The Korea Teachers and Education Workers Union (KTU), the country’s largest liberal teachers’ union, is holding a rally today with members nationwide to protest the June 19 ruling that stripped the organization of its legal status.

The ruling, by the Seoul Administrative Court, came after the union refused to expel nine members who were dismissed from their schools.

“Many businesses’ labor unions have made it a rule to include dismissed workers,” KTU said yesterday in a press release. “The ruling denies all of those unions.”

“Protesting the ruling is to stop the spread of labor repression and to resuscitate democracy from going backward,” it added.

In the rally today, KTU plans to demand the government take responsibility for the April 16 Sewol ferry accident - which left nearly 300 people dead - and eliminate Kim Myung-soo, the nominee for education minister and deputy prime minister for education.

According to a press release, the rally will start at 2 p.m. with public relations activities across eight venues in Seoul, including Seoul Plaza and Gwanghwamun Plaza, to elaborate on the unfairness of the ruling and collect signatures to demand the tragedy be handled better. The union is also holding a yellow ribbon performance at 3 p.m. at Seoul Square to request the enactment of a special law to reveal the truth behind the accident. The yellow ribbon has become the symbol of mourning and prayer for the victims and their families.

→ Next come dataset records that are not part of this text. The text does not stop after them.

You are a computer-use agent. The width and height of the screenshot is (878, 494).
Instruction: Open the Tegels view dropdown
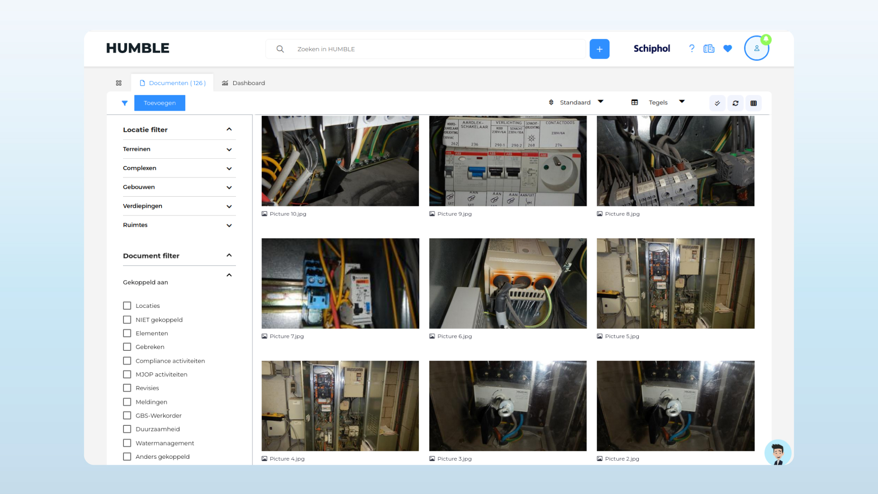(659, 102)
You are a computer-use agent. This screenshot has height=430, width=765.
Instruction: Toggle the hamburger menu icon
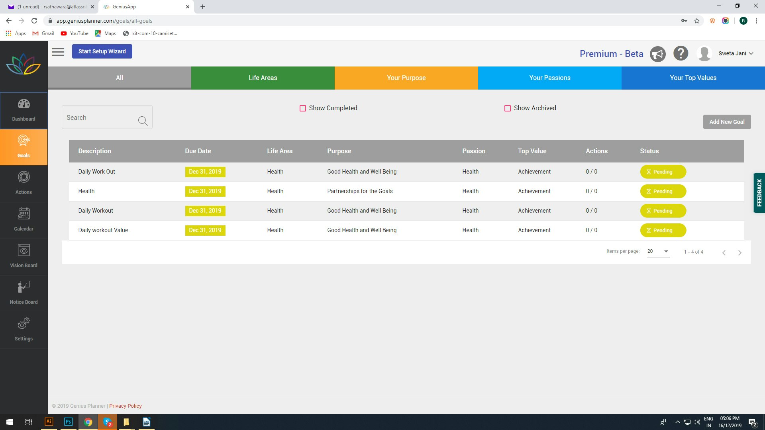coord(58,52)
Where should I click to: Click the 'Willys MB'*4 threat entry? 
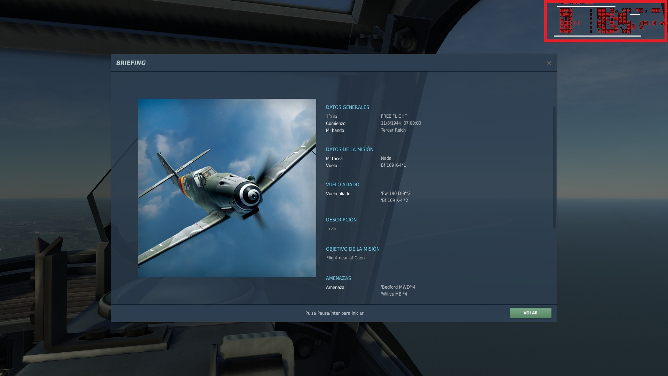394,294
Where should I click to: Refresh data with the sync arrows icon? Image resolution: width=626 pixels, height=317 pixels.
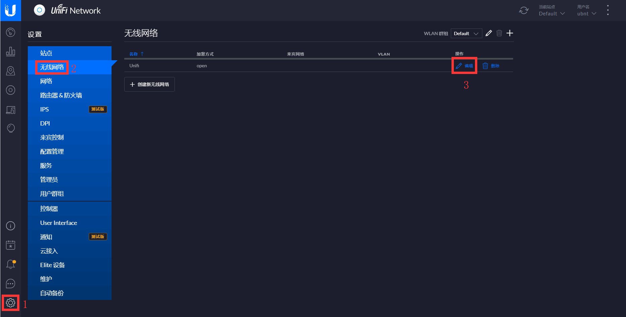(x=524, y=10)
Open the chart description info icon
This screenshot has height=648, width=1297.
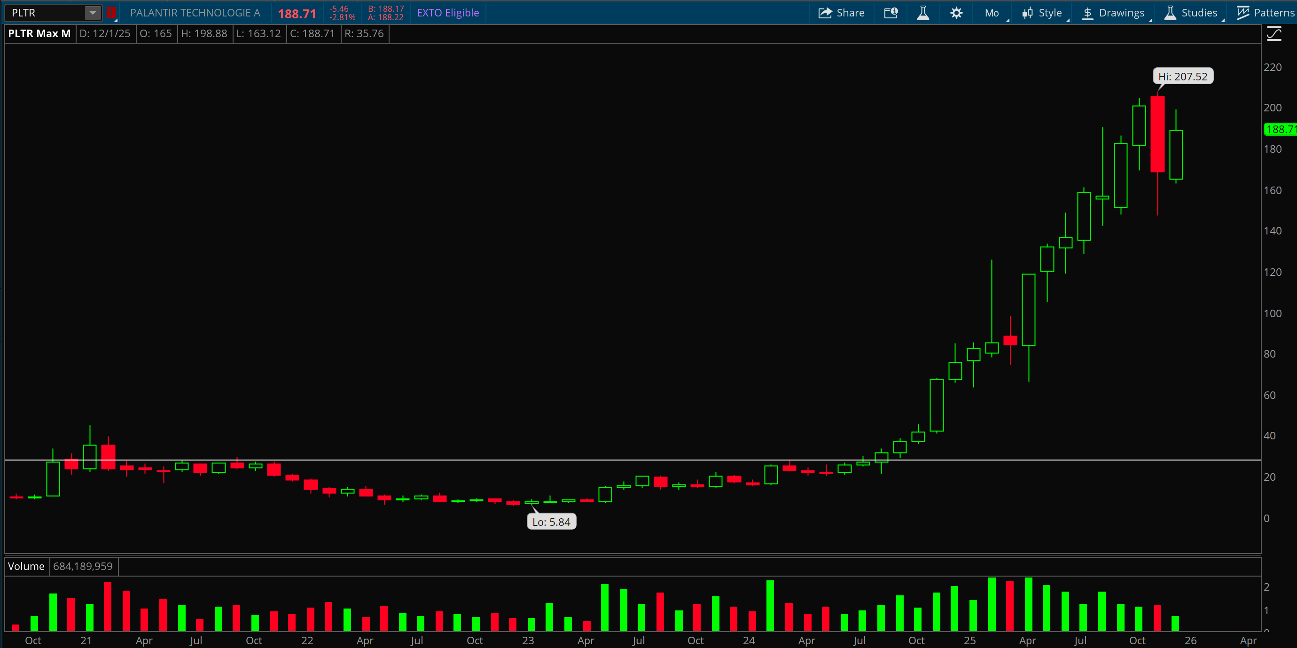pyautogui.click(x=891, y=13)
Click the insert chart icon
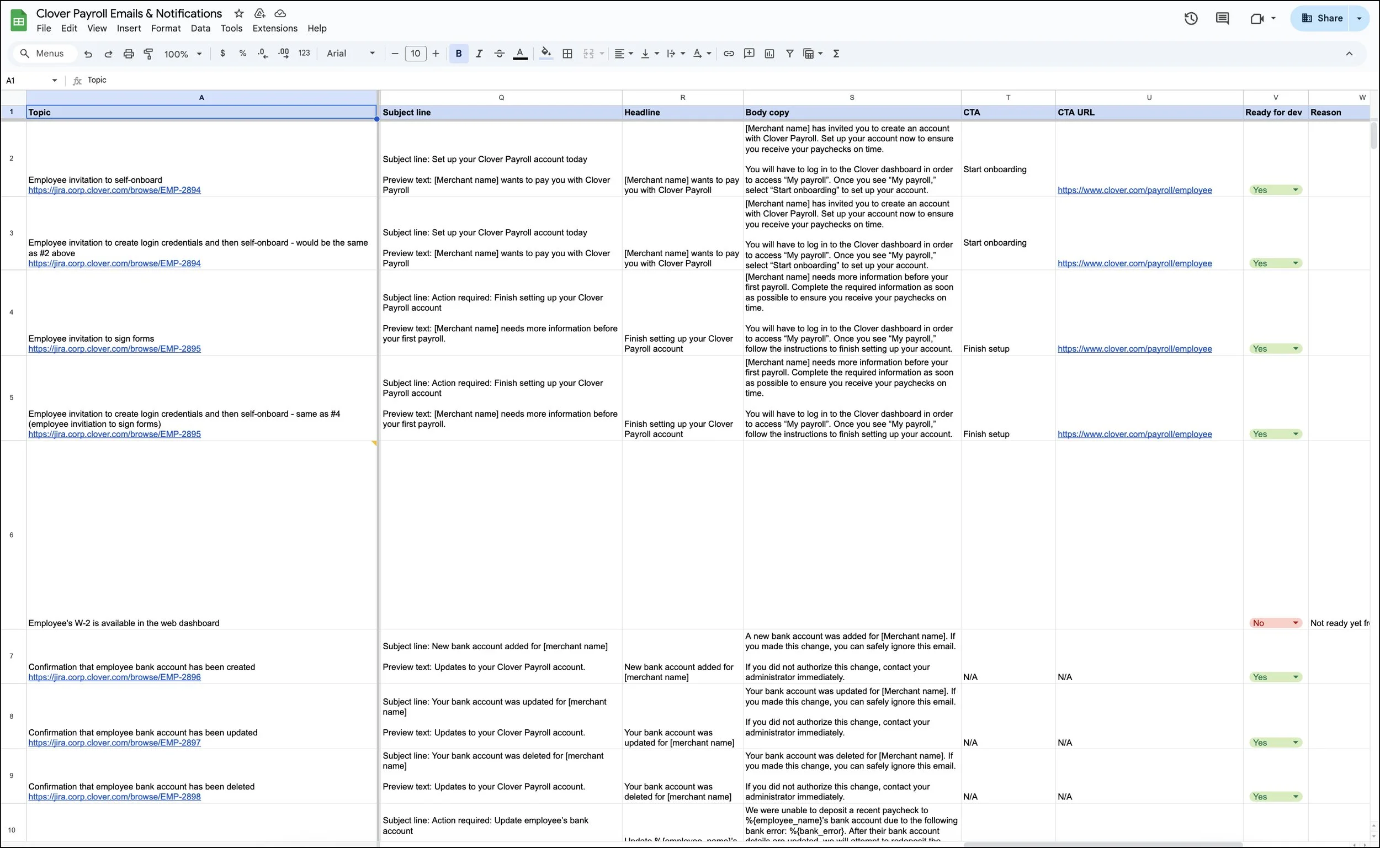This screenshot has width=1380, height=848. point(769,54)
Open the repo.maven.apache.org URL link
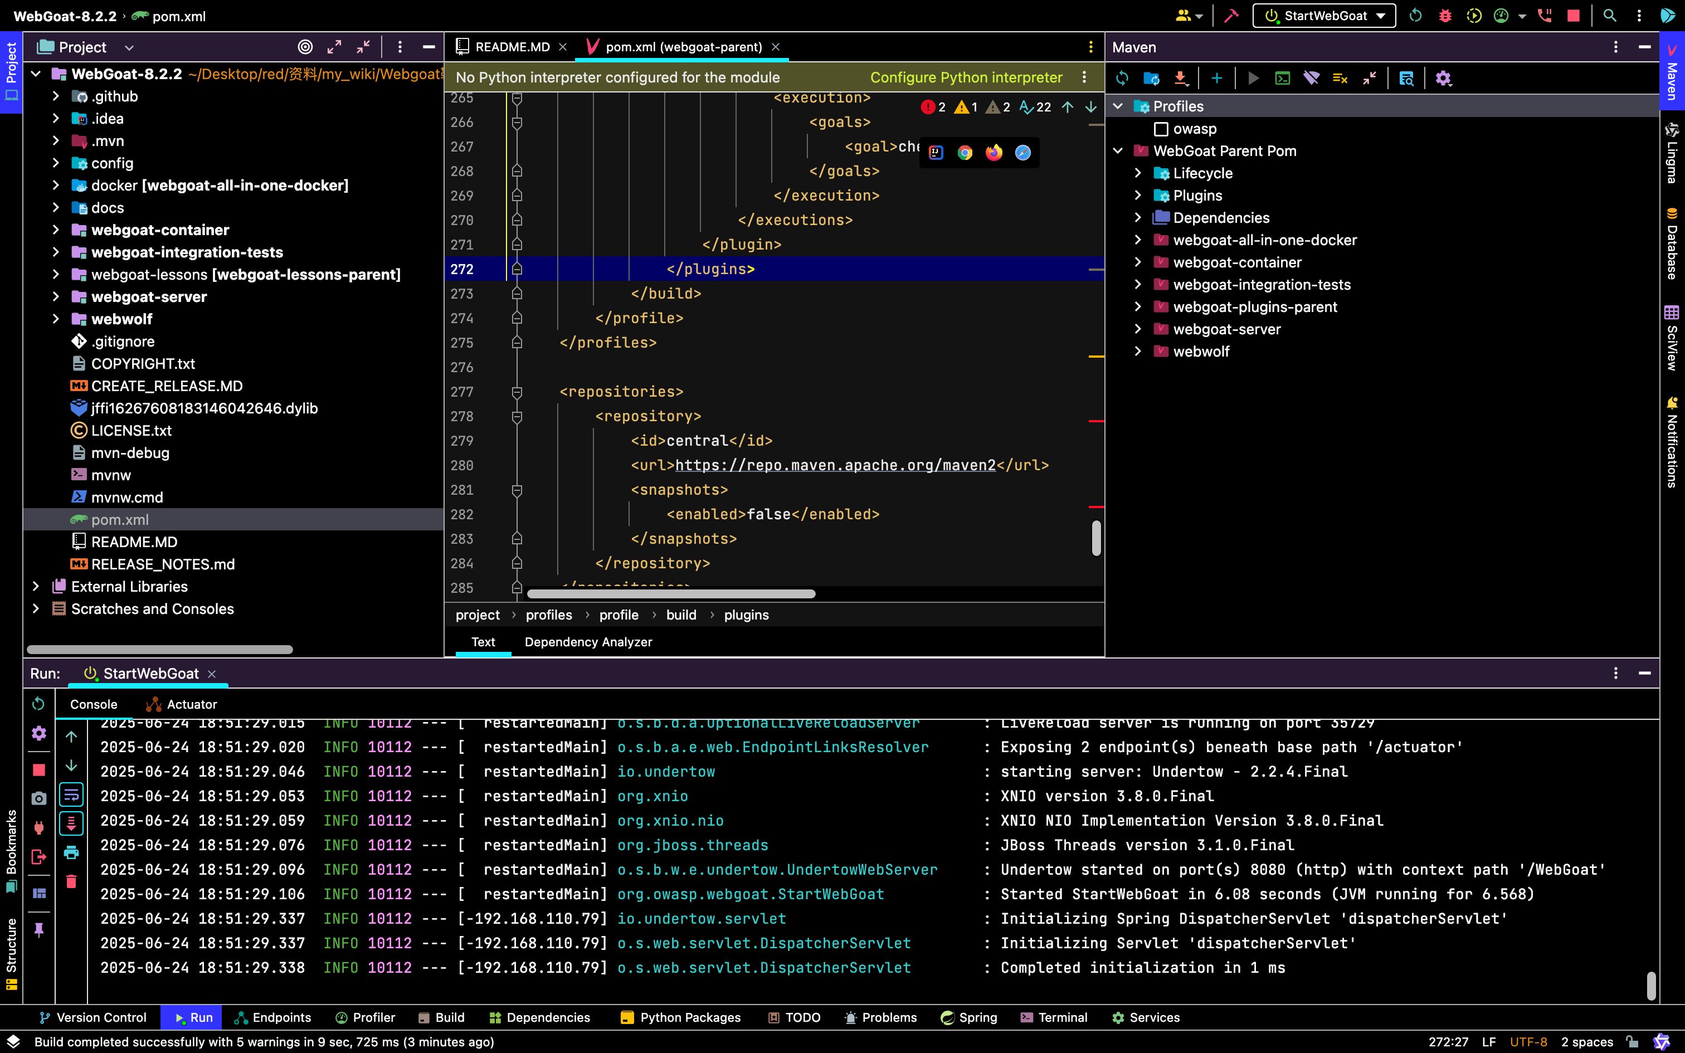 tap(835, 465)
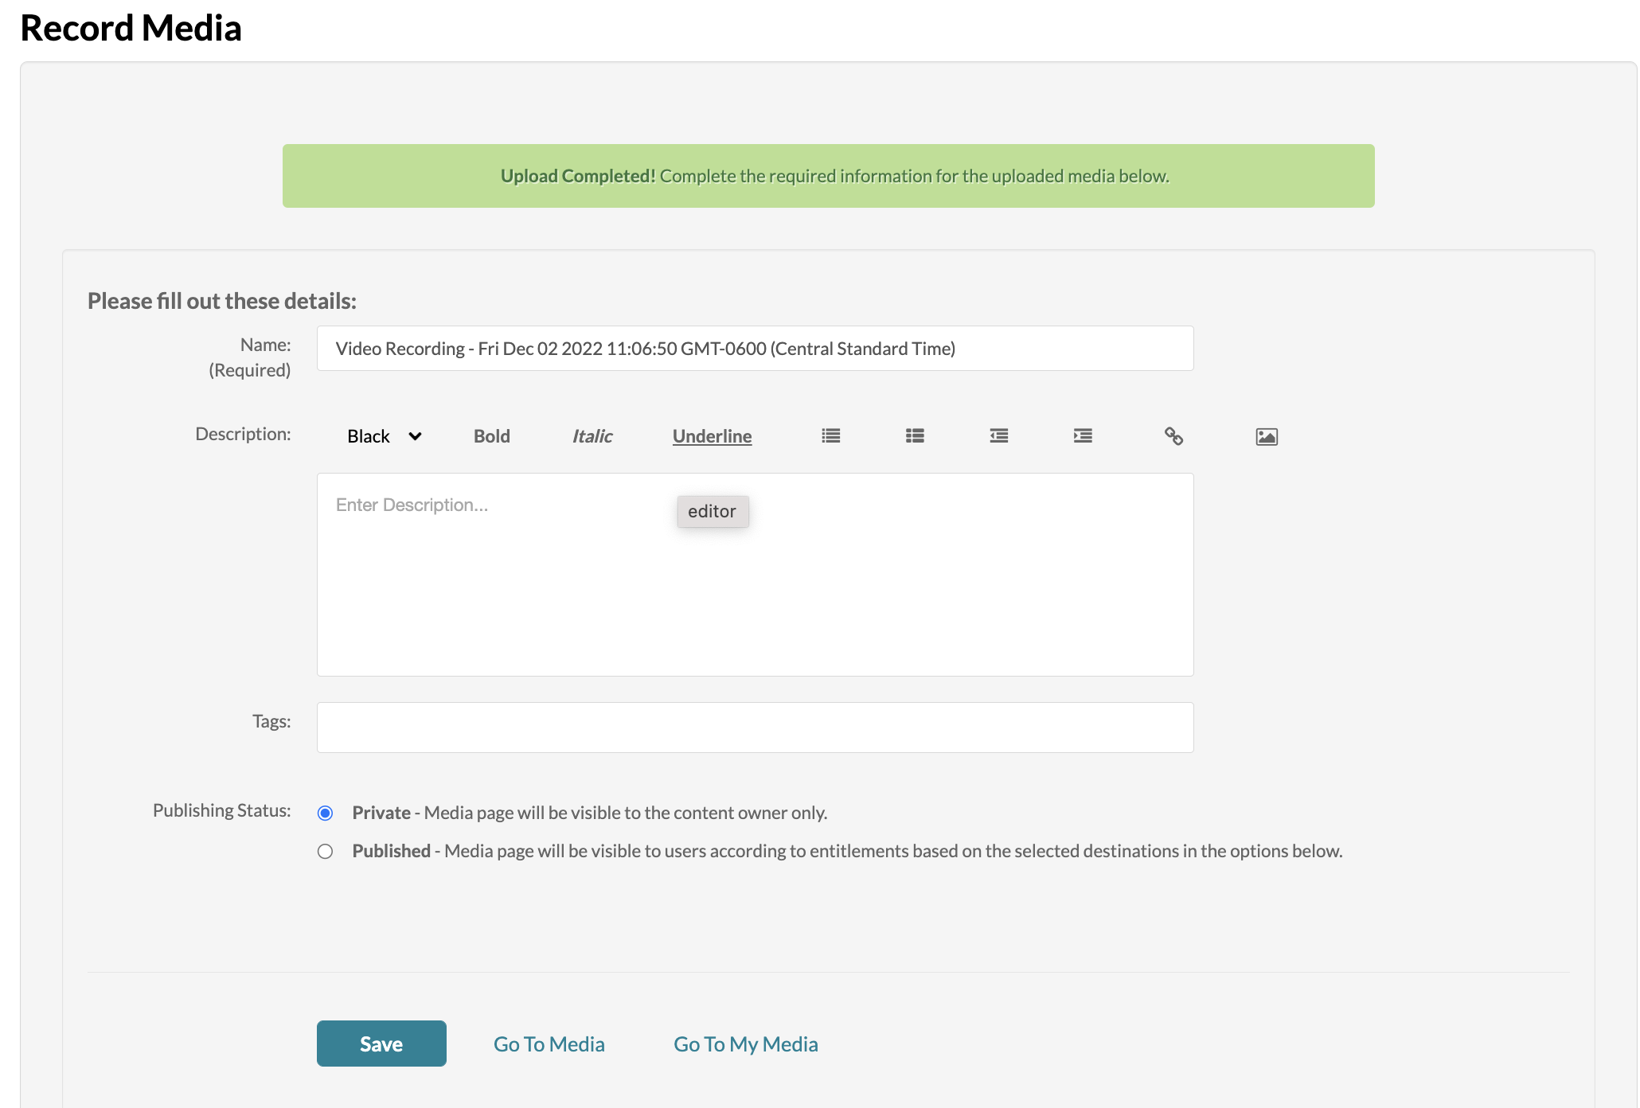This screenshot has width=1640, height=1108.
Task: Follow the Go To My Media link
Action: 745,1044
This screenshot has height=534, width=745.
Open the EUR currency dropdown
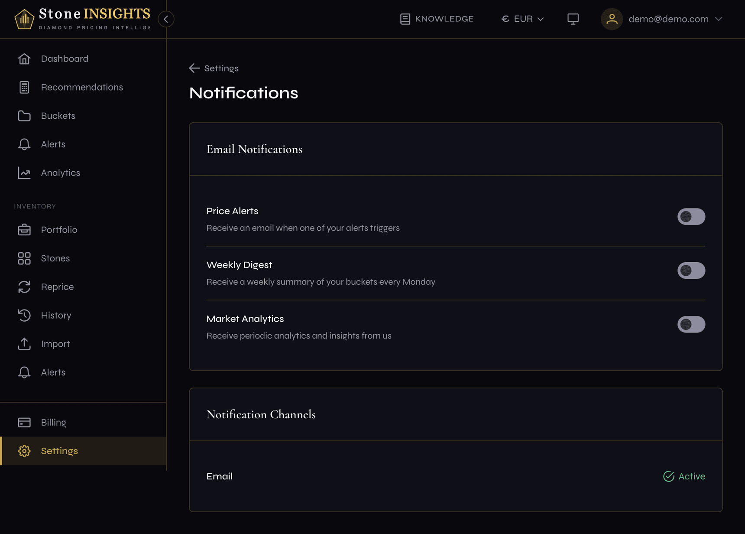[x=522, y=19]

Afterward, rally participants will gather for the main demonstration at 5 p.m. at Yeouido Park, in western Seoul. At the last event, which KTU estimated would draw a 7,000-strong crowd, the union will demand the government revise the teachers’ union act and give KTU back its legal status; establish a special law to reveal the truth behind the Sewol accident; withdraw Kim’s nomination and stop trying to use government-published history textbooks.

Meanwhile, the Ministry of Education has drawn public attention after it reported to the prosecution 75 teachers who led the “early leave struggle.” On June 27, educators who oppose the court’s decision to strip KTU of its legal status left their schools early and staged a rally with about 1,000 people. The ministry insisted they violated their obligation to remain politically neutral.